Breaker was founded to cover the stories that flow through downtown Manhattan — money, scandal, media, business, entertainment, technology, art, fashion, the deeply weird — in a weekly newsletter and podcast that aim to tell you things you did not already know about the worlds that matter.
We love tabloids for the sharpness of their reporting and their relentless drive to entertain you. We love broadsheets and magazines for their sweeping and nuanced tales. We want to combine both. We are totally independent, and are not partisan — we resist only boredom — and that means we are beholden to nothing except following the story wherever it goes.
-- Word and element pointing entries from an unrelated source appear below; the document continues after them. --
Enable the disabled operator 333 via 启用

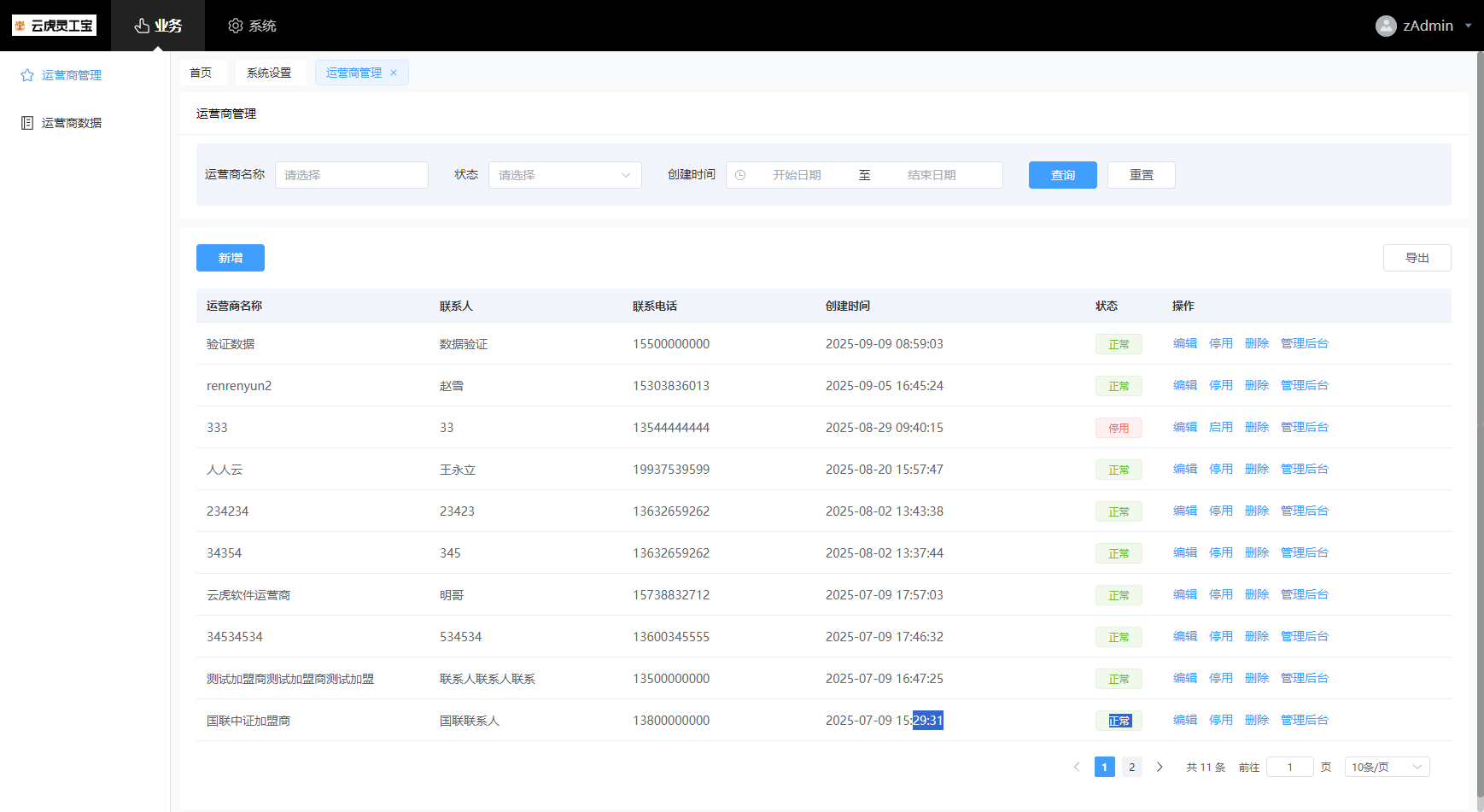pyautogui.click(x=1220, y=427)
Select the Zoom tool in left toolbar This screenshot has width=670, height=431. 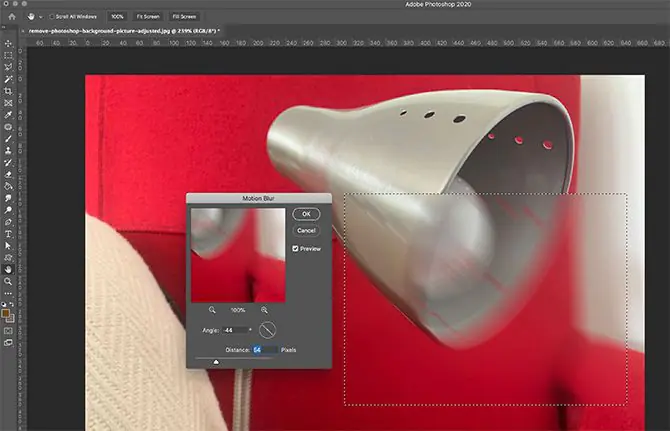(x=8, y=282)
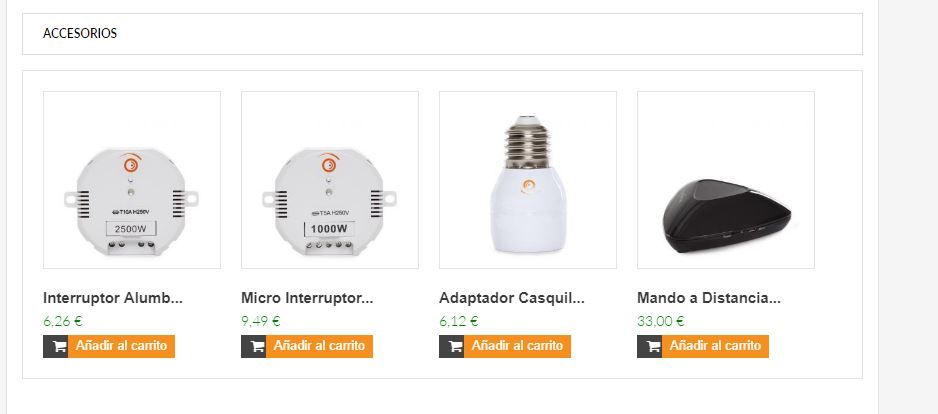The image size is (938, 414).
Task: Click cart icon under Adaptador Casquil product
Action: (x=452, y=346)
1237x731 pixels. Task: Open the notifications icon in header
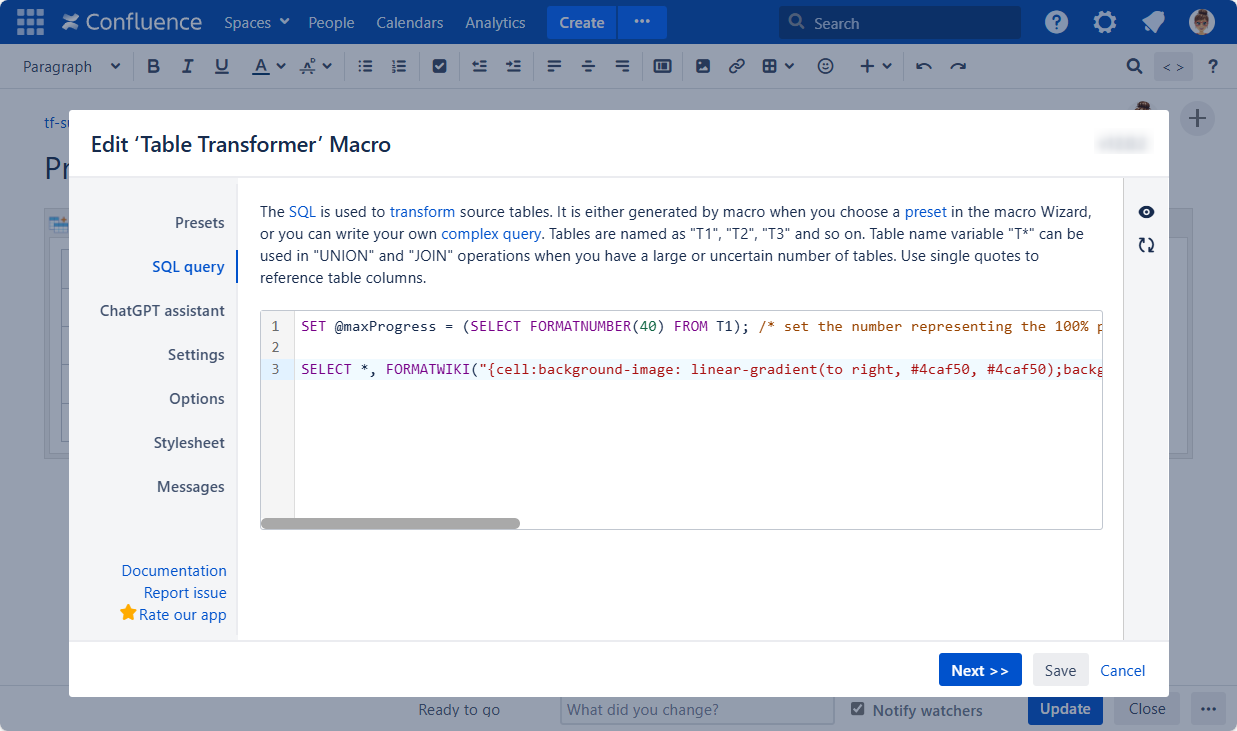point(1153,22)
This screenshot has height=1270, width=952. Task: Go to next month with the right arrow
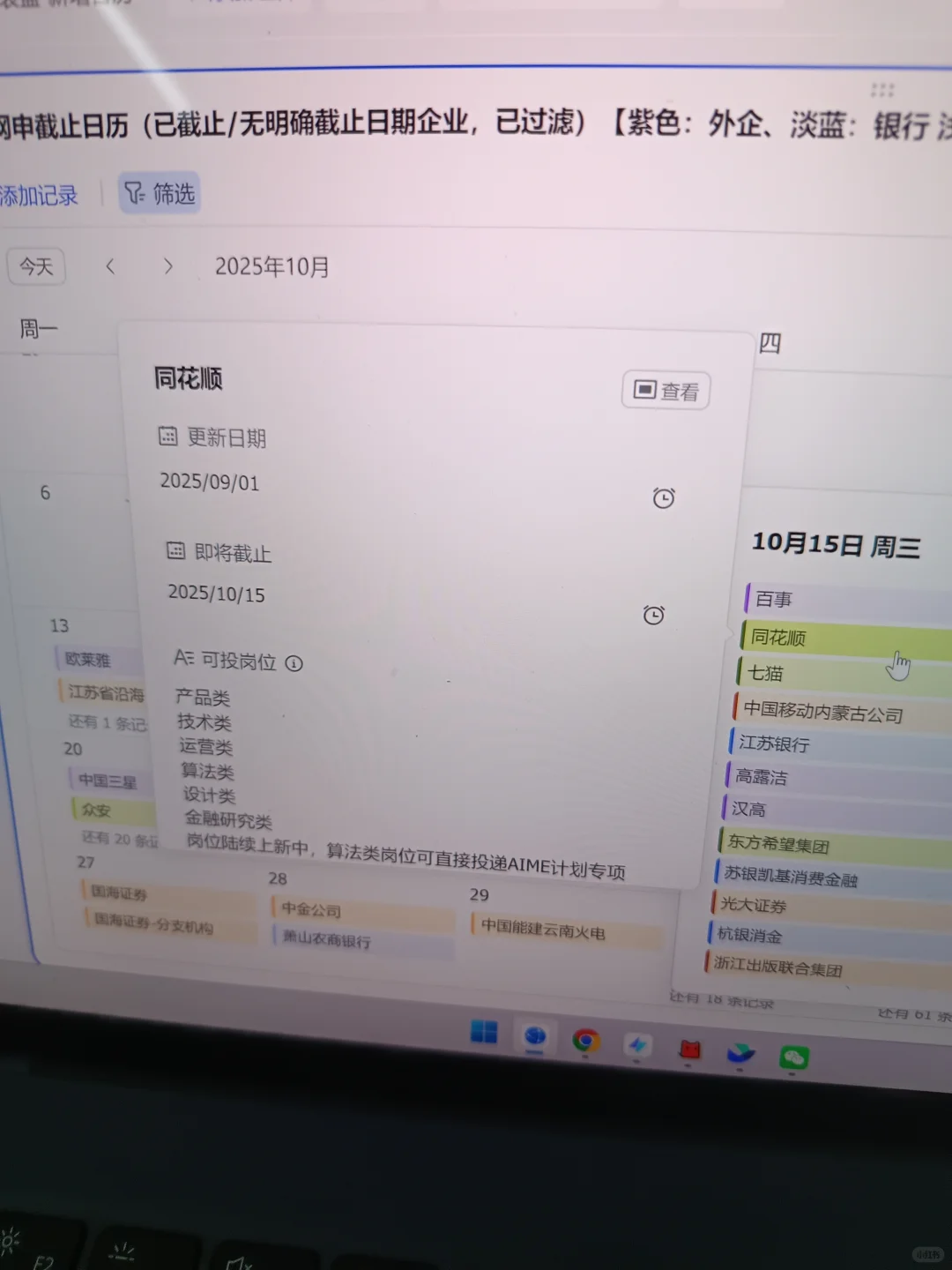point(167,265)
We try and break through the noise, and set the agenda not follow it — we’ve made news about Donald Trump, the Murdochs, Jeffrey Epstein, Harvey Weinstein and child sex abuse at the highest levels of the Catholic Church.
We are working with Beehiiv, the publishing platform, as part of its Media Collective, which will provide infrastructure for the newsletter and this website. We plan to partner with other platforms and companies to build a network of independent journalists.
Lachlan Cartwright has reported from Australia, London and across the United States over a 20 year career in journalism. He has written for the New York Post, the New York Daily News, The Daily Beast, Vanity Fair, The Ankler and The Hollywood Reporter. He was appointed the first online news editor of The Sun at 25 and went on to create and helm the media newsletter Confider.
He has broken agenda setting stories about the Murdochs, Jeffrey Epstein, Harvey Weinstein and child sex abuse at the highest levels of the Catholic Church. He also covered Michael Jackson’s death, the shooting of Congresswoman Gabrielle Giffords and the NYC bike path terror attack. In 2016 he broke a series of stories that were under restrictive “super injunctions” in the UK, which led London law firms to advise clients against the practice. He has also appeared on television and radio across the world.
He wrote the cover story for the New York Times magazine about the role he played in Donald Trump’s “catch and kill” hush money scandal while he was Executive Editor of the National Enquirer and Radar Online. (In the course of that work he was threatened with two multimillion dollar lawsuits). His proudest moment is appearing in a towel in People magazine after a photo editor at the New York Post accidentally released unpublished pictures of him and a colleague inside the Standard hotel while covering a story about guests having sex in the windows. He also once had to eat cheese made from breast milk.